Write out the lines below exactly, beginning at the one with "Task: Click the Font name field Sarai" and stopping after the one with "This screenshot has"; the pictures are not copied.

DATA LISTING:
#####
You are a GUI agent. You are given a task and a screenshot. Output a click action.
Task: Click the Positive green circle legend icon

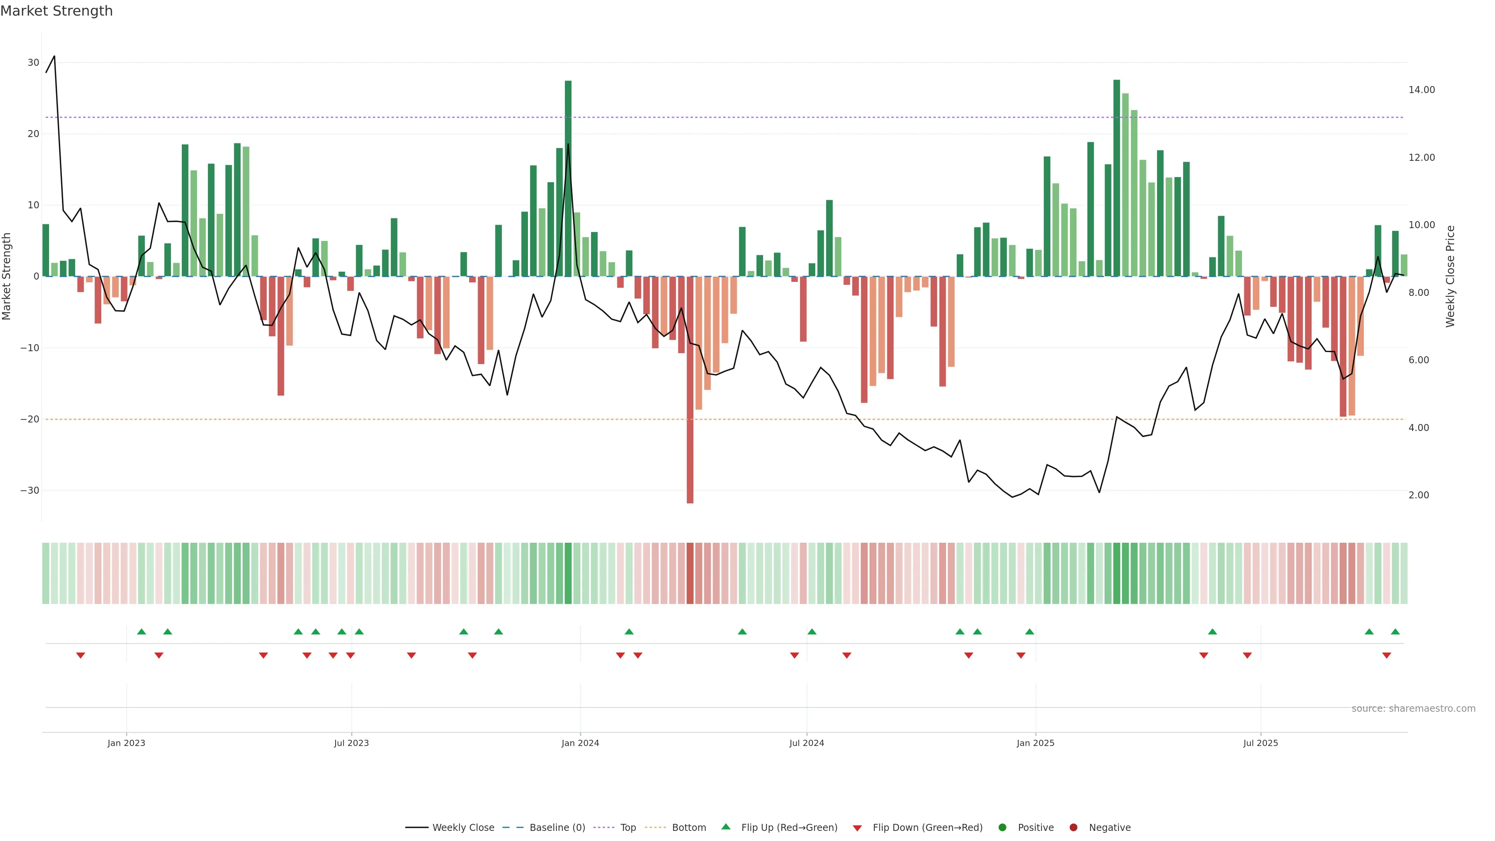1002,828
#####
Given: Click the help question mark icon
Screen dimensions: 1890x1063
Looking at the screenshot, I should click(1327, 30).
#####
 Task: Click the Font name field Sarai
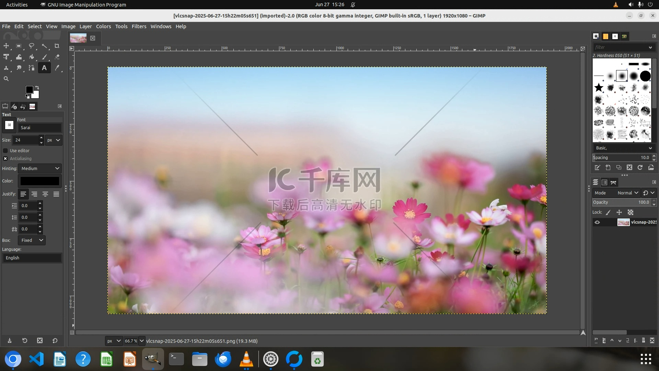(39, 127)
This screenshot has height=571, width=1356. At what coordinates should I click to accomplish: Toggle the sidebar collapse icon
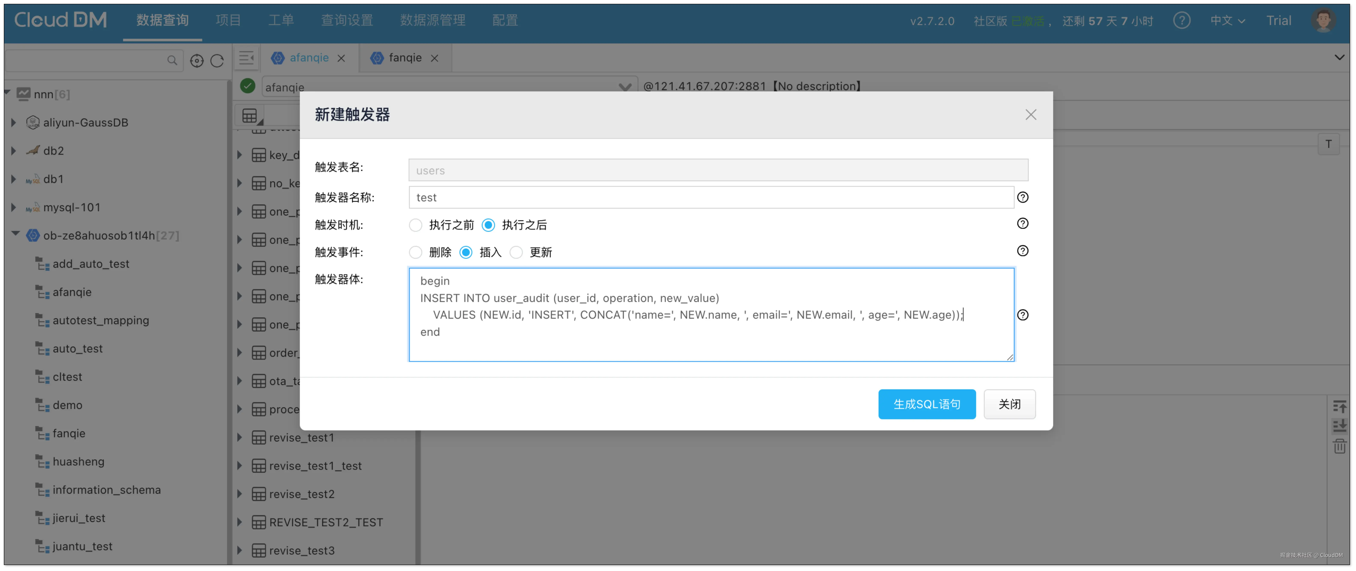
#####
COMPLETED EXERCISE:
 Task: Click the Font name field Sarai
(39, 127)
This screenshot has height=571, width=1356. At what coordinates should I click to accomplish: Toggle the sidebar collapse icon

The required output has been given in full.